I am 24, a liberal, and god-damn frustrated and angry. Beyond that...I'm a geek.

Sunday, September 11, 2005

The rage less vented...

In the wake of Katrina, it's understandable that the news media is primarily focused on the relief efforts. Even if other news is covered, it's not put front and center, because people want to know that things are getting better down on the Gulf Coast.

Somewhere, there's some kind of pithy quote about what governments do when they have a distracted populace, but rather than actually searching for it and quoting it, I direct your attention to the front page of today's Washington Post.

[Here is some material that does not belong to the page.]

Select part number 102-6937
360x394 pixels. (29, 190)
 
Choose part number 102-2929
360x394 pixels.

It's the front page, yes, but what percentage of people read the newspaper anymore? Not enough.

The gist of my anger is this: following the insanity of the Bush Doctrine, so broad a doctrine of preemption that under it we could invade Sweden, you'd think that feedback would have caused Pentagon planners to come up with a more sensible update for military procedure next time around. Instead, a draft is now making the rounds in Pentagon circles of a new preemption doctrine under which we will preempt states (or terrorist groups) that may have weapons of mass destruction by attacking them first-with nuclear weapons.

Our one example of the Bush Doctrine in action has worked so well, it seems, that it's only logical to expand the size of the hole we can dig for ourselves. The Treaty on the Non-Proliferation of Nuclear Weapons came into force in 1970, one of the few moments in international political history where sanity and reason overcame paranoia and the lust for power...or so it seemed at the time. The treaty lays down guidelines for containing nuclear weapons technology only to those states that have it; lesser-known are the guidelines within it for reducing the number of nuclear weapons worldwide, with a stated goal of total elimination of nuclear weapons.

That last bit is the trickiest, of course, and everyone has managed to awkwardly avoid discussing it for 35 years. This new proposed doctrine, however, will shred even the tiniest of hopes of that happening. It calls for the development of bunker-buster nukes, which Congress has so far refused to fund (quite wisely). It calls for the use of nuclear weapons to sterilize bioweapons that we think may be used against us. Nuclear weapons would move from being an ugly remnant of the Cold War standoff to a viable weapon in our country's arsenal.

When Robert Oppenheimer helped develop the atomic bomb in 1945, he was horrified by what he had created, and spent much of the rest of his life warning desperately against their use. When Edward Teller redeveloped atomic weapons into the hydrogen bomb in 1952, he became a rabid militarist and advocated the use of hydrogen bombs in wider and wider applications, at one point suggesting that they should be used to create artificial harbors (never mind the centuries of radioactivity, fish and gentlefolk). That both these men were geniuses, but only one was wise, is virtually undeniable. Teller died in 2003, after a lifetime of feuding with collegues. He had been given an Ig-Nobel Prize (a mocking parody prize) in 1991 for his
"lifelong efforts to change the meaning of peace as we know it;" a genuine Nobel Prize winner said "it would have been a better world without Teller."

Why, then, is the Bush Administration determined to follow the example of his arrogance?